Technical information
- Facility ID: 12439
- Class: C3
- ERP: 3,400 watts
- HAAT: 271.1 meters (889 ft)
- Transmitter coordinates: 45°38′58″N 121°16′25″W﻿ / ﻿45.64944°N 121.27361°W
- Translator: 102.9 K275AI (Hood River)

Links
- Webcast: Listen Live
- Website: KMSW Online

= KMSW =

KMSW (92.7 FM) is a radio station licensed to serve The Dalles, Oregon, United States. The station, established in 2002, is currently owned by Bicoastal Media and the broadcast license is held by Bicoastal Media Licenses IV, LLC.

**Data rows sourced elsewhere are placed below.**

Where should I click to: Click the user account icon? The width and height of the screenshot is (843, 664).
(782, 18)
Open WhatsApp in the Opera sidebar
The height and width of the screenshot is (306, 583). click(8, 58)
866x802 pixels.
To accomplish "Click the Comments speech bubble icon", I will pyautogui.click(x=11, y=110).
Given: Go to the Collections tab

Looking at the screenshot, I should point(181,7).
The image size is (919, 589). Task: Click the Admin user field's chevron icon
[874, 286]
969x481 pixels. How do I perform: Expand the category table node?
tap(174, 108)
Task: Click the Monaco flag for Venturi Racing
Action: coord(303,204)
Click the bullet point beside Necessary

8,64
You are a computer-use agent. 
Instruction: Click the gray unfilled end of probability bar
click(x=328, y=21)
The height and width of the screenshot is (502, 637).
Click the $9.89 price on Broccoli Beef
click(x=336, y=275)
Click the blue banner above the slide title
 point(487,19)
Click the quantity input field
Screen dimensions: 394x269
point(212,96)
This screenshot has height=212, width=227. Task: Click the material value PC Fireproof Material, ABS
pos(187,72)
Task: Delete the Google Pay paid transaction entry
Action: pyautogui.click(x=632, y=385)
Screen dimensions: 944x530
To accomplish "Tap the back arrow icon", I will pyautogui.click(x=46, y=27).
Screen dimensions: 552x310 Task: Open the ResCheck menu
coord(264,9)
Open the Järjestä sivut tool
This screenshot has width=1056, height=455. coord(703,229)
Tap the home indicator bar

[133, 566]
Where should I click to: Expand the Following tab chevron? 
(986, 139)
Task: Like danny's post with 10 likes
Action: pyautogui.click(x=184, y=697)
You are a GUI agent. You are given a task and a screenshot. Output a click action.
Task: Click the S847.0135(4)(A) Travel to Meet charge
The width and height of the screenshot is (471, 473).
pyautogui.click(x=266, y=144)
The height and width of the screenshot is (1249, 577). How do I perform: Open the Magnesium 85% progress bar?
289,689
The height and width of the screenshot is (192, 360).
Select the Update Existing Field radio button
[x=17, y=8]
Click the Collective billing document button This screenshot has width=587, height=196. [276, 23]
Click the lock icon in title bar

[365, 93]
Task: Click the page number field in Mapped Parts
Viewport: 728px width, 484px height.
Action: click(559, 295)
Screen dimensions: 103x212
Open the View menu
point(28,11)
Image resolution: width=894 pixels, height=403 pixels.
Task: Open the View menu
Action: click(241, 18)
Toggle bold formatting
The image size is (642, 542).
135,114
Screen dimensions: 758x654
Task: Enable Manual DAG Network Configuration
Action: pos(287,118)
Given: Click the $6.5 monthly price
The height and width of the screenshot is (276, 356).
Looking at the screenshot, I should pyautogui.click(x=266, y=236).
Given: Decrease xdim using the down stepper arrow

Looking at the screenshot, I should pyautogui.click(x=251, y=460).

KMSW broadcasts a classic rock music format. KMSW shares radio studio space with sister stations KTDS and KACI-FM at 719 East 2nd Street in The Dalles.

==History==
This station received its original construction permit from the Federal Communications Commission on May 18, 2000. The new station was assigned the KMSW call sign by the FCC on August 1, 2000. KMSW received its license to cover from the FCC on January 22, 2003.

In February 2007, original owners M.S.W. Communications, LLC, reached an agreement to sell this station to Bicoastal Media through their Bicoastal Columbia River, LLC, subsidiary as part of a five-station deal valued at 2,775,000. The deal was approved by the FCC on September 13, 2007, and the transaction was consummated on December 1, 2007. As part of an internal corporate reorganization, Bicoastal Media filed an application with the FCC in October 2007 to transfer the broadcast license for KMSW from Bicoastal Columbia River, LLC, to Bicoastal Media Licenses IV, LLC. The transfer was conditionally approved by the FCC on October 29, 2007, and the transaction was consummated on December 1, 2007.

==Translators==
KMSW programming is also carried on a broadcast translator station to extend or improve the coverage area of the station.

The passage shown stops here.